Dawes County Ag Hall Of Fame Recognizing 3 Families


       Descendants of three homesteaders will be inducted into the Dawes County Agricultural Hall of Fame at 2 p.m. on Sunday, Aug. 1 in the grandstand at the fairgrounds in Chadron.  Several other awards also will be presented. The public is invited to attend free of charge.

       The inductees are Bob Delsing of Hemingford, John and Kim Madsen of Chadron and Alan and Debbie Soester of Crawford. The great-grandfathers of Delsing, Kim Madsen and Alan Soester all homesteaded in Dawes County in the 1880s.  All three honorees have combination farms and ranches that have grown substantially through the years. Each of them raises cattle, wheat and alfalfa.

      Delsing’s great-grandfather, William, a native of Germany, homesteaded near Old Dunlap alongside the Niobrara River in 1888. Bob has been appointed by two governors to serve on the Nebraska Wheat Commission, representing seven counties in the Panhandle, and is the current president. 

That office also makes him a member of the U.S. Wheat Board.  Both entities meet four times a year to help promote wheat improvement and sales.  His wife, the former Karen Messersmith, died in 2009.   Their son, Scott, is now in charge of the Delsing operation, but Bob still enjoys helping with the work.

      Kim Madsen’s great-grandfather, Thomas Claywell Grantham, homesteaded in the Deadhorse community southwest of Chadron in 1884.  She and John Madsen, who also grew up in Chadron, became chums in middle school and have been married 51 years.

John quickly adapted to becoming a farmer/rancher.  He was the Dawes County Weed Control superintendent for four years before being elected a county commissioner in 1998 and serving two terms. 

Kim’s father, Ray Grantham, now 94, is still mentally sharp and resides at Ponderosa Villa in Crawford.  The Madsen son, Justin, and his family live just a mile from John and Kim and are partners in the operation. Kim has taught at Chadron State College since 1983.

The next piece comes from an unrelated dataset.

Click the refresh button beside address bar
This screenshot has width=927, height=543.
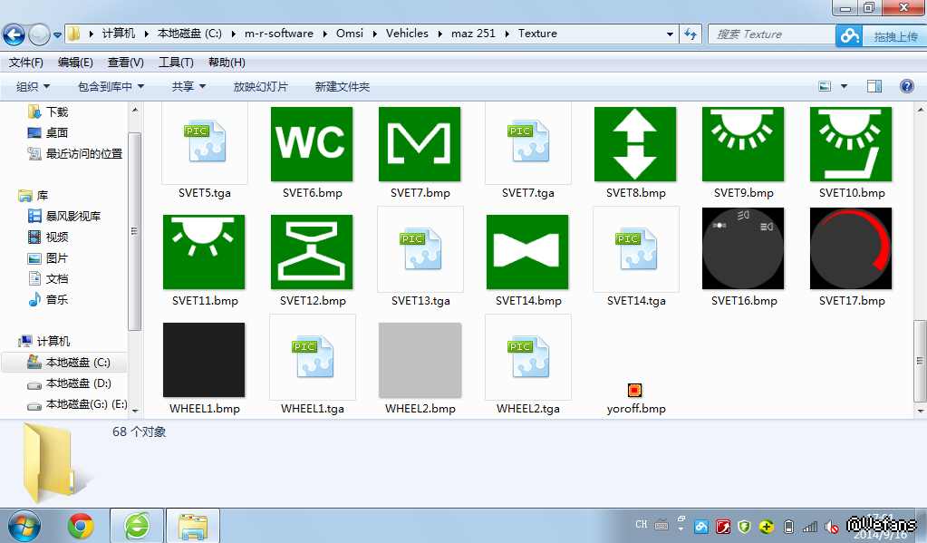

     Alan Soester’s great-grandfather, Bernard Soester, was a stowaway on a German ship bound for America in 1869. After living in Wisconsin and near Atkinson, Neb., several years, he walked from the end of the railroad in Chadron in 1885 and homesteaded near Squaw Mound. 

Bernard and his wife, Dora, had 12 children, all of whom grew to adulthood and several of whom lived in Dawes County all of their lives. Five other descendants have previously been inducted into the Ag Hall of Fame. Alan’s father, Earl, received the Dawes County Farm Bureau’s Persistent Farmer Award at the County Fair in 2002 when he was 86..     

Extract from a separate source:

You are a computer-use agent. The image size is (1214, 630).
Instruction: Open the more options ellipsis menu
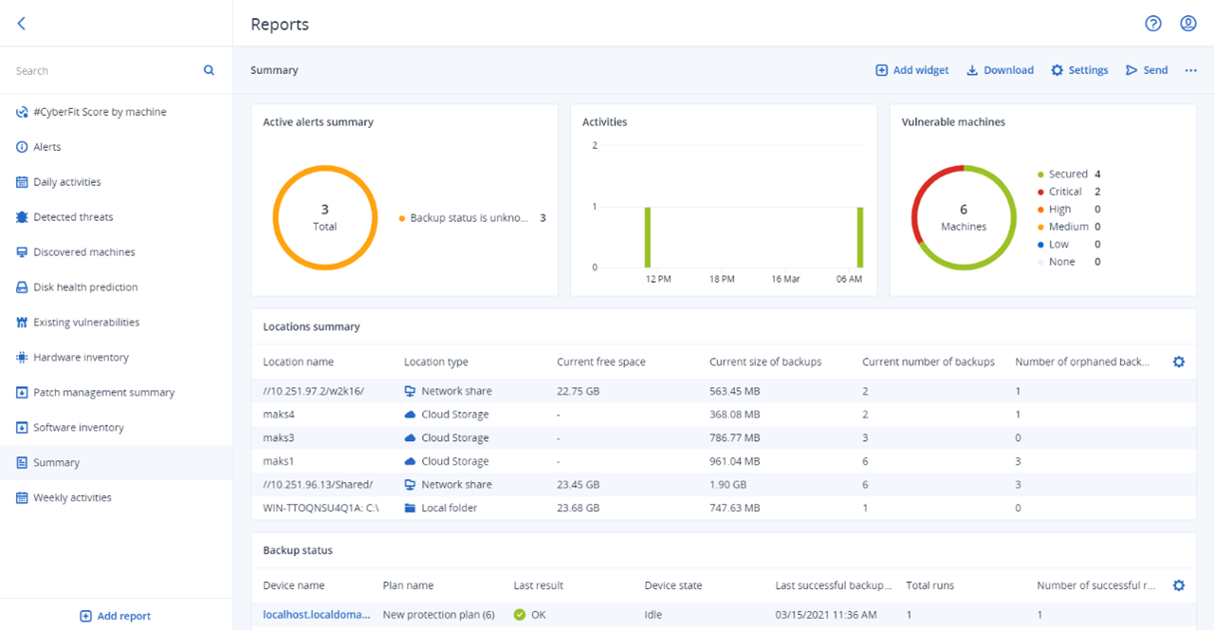pyautogui.click(x=1190, y=70)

Alan and Debbie’s headquarters are eight miles east of Crawford near West Ash Creek. Sons Chance and Austin live nearby and are partners in the farming and ranching. Both daughters, Aubrey and Haley, were home in mid-July to run combines that cut an outstanding wheat crop. 

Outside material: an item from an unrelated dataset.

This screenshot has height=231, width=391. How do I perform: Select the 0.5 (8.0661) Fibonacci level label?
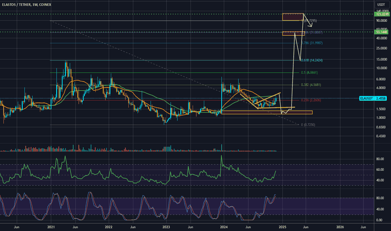[x=309, y=72]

     After the Agricultural Hall of Fame inductions, several other special awards will be presented, starting with the Extra Miler Award, which is given by the Dawes County Ag Society to someone who has gone above and beyond to help make the fair click. This year’s recipient is Scott Roberts, owner of Roberts Electric in Chadron.

    “When we need help with something involving electricity, he’s the first one to arrive to help,” says Brooke Kime, the Ag Society secretary. “We might need him to change a light bulb, replace a blown fuse or adjust the speakers so they can hear better in the grandstand, at the bucking chutes or in one of the buildings or something else.”

    Dan Rhembrandt, chairman of the Ag Society, says Roberts has been needed more than usual during the past year while a new small animal exhibit structure is being built.

    “We might have called him 100 times this year,” Rhembrandt said, “because we’ve had to connect and disconnect the electricity going to that building a lot of times. He’s really good about helping us out and never charges for it.”

The Upper Niobrara White Natural Resources District will present its Conservation Awards to three individuals for their efforts in the immediate region: Wade Anderson, Rick Arnold, and Lucinda Mays.

Kylen Armstrong, the NRD conservation program coordinator, says each has put forth great effort to make improvements that caught the attention of those who nominated them – adding that she’s impressed, too.

Anderson, a resident of Sioux County, will receive the award for forest management. He’s spent more than 10 years to make the forest in his family’s locality more wildfire defensible. He’s also helped neighbors protect their properties.

Arnold is being recognized for natural resources management. A Chadron resident and a Nebraska Game and Parks Wildlife, Arnold is a wildlife biologist for the Nebraska Game and Parks Commission, has led the way in initiating grazing and fire prevention strategies and also making more government land suitable for grazing.

The third NRD honoree, Chadron State College horticulturist Lucinda Mays, is being honored in the area of natural resources education. Mays has improved the campus landscape and led workshops to help community residents with their landscaping and tree management efforts.